Go through the entries below. Copy out every line that contains "Task".

**Collected data**
+++

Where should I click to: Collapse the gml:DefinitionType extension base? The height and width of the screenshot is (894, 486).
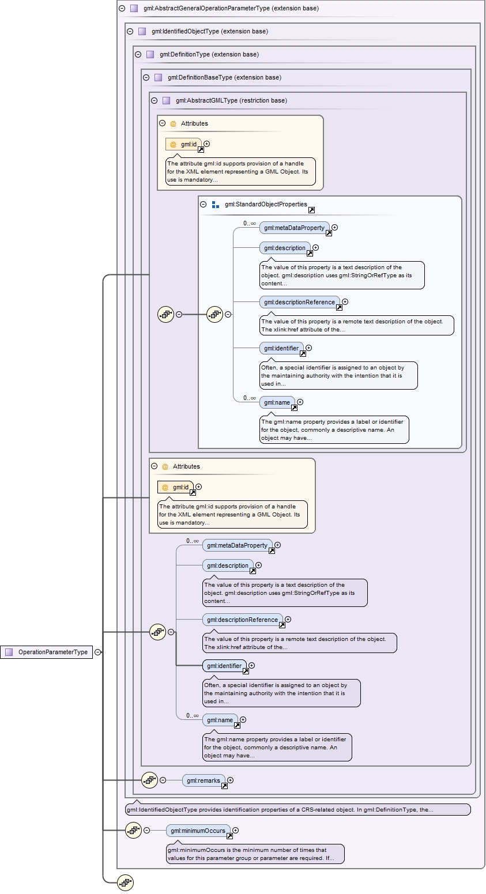coord(138,55)
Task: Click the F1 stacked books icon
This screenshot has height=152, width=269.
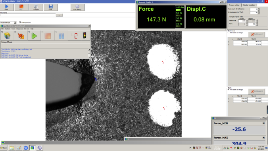Action: click(8, 36)
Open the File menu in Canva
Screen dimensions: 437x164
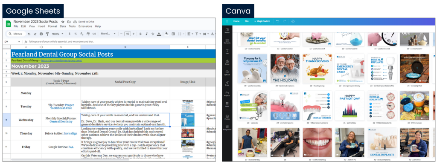[247, 21]
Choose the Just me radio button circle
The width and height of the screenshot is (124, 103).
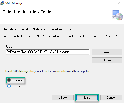pyautogui.click(x=9, y=86)

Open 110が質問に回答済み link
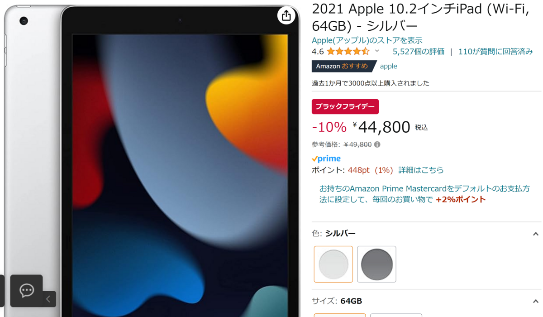click(x=495, y=52)
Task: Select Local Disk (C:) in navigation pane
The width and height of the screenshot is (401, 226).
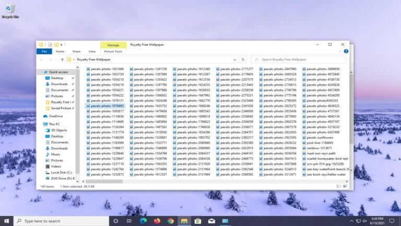Action: [62, 172]
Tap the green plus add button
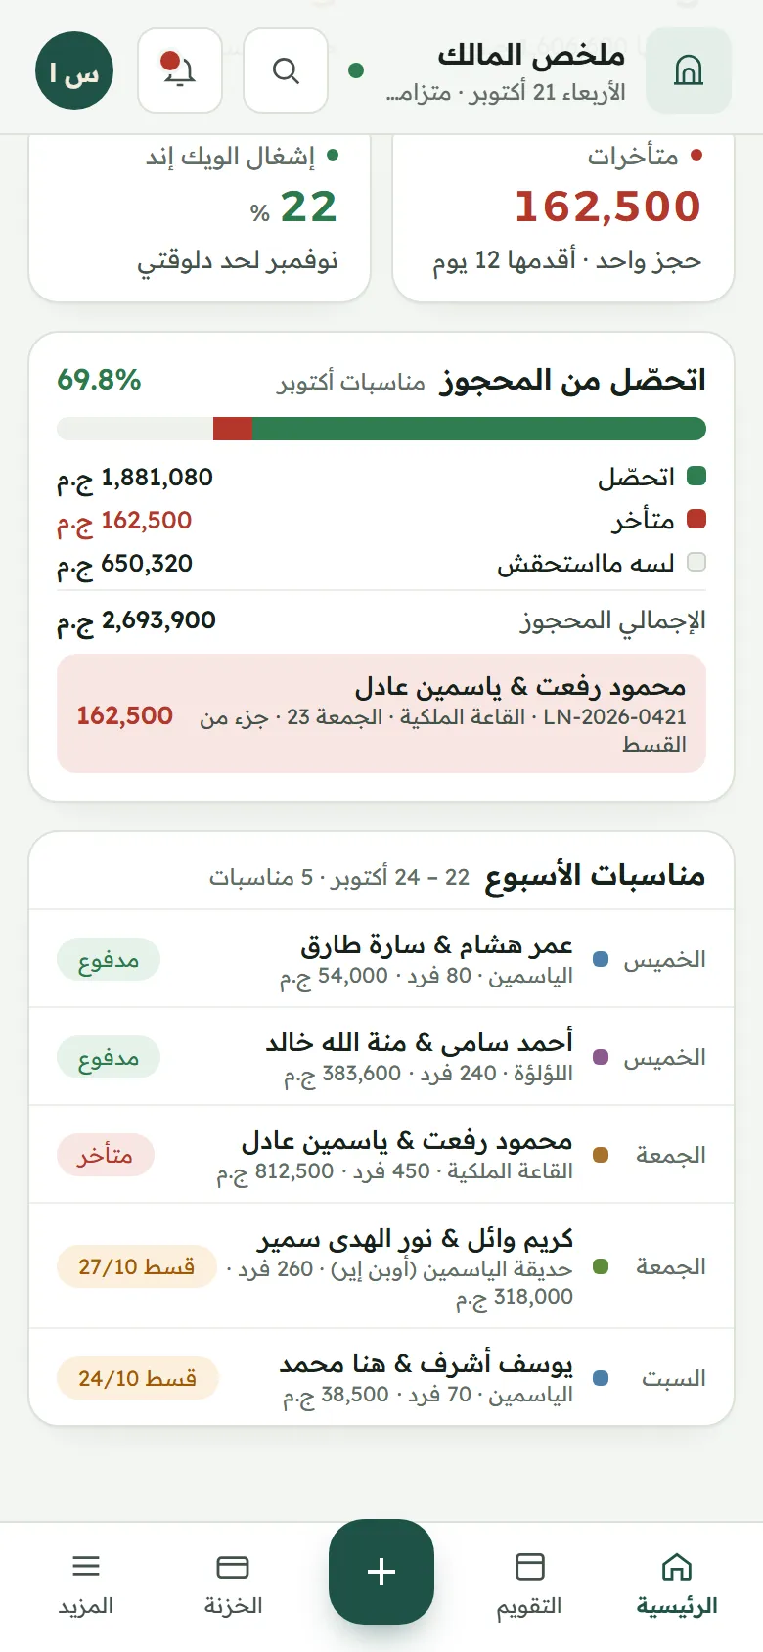This screenshot has height=1652, width=763. pyautogui.click(x=382, y=1572)
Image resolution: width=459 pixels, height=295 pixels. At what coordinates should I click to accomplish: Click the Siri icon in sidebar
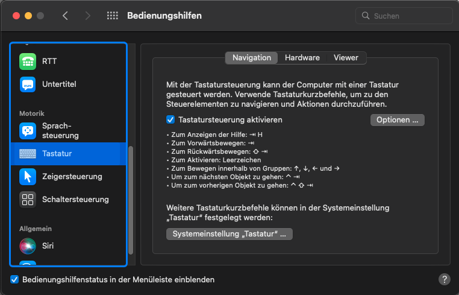tap(28, 246)
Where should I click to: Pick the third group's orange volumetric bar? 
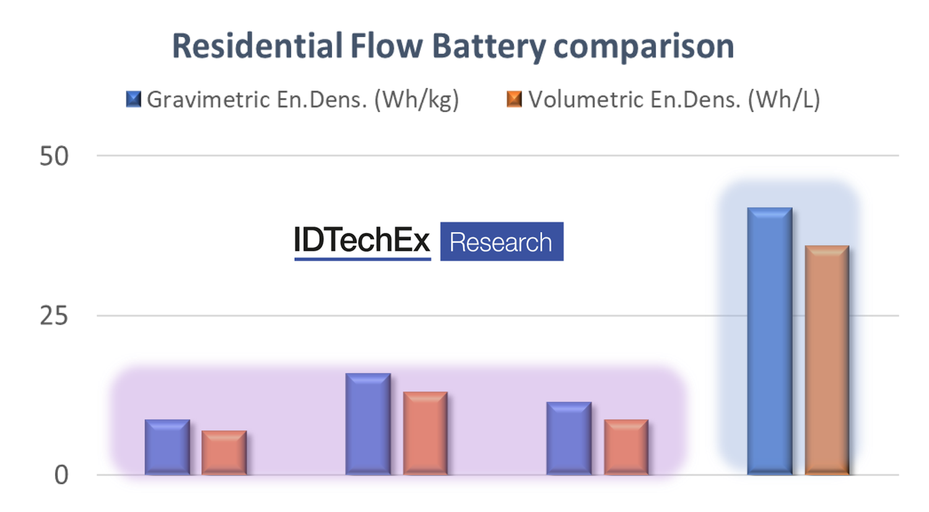(626, 448)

+++

**WRITTEN REPLY**
Task: Click the F1 stacked books icon
Task: Select Local Disk (C:) in navigation pane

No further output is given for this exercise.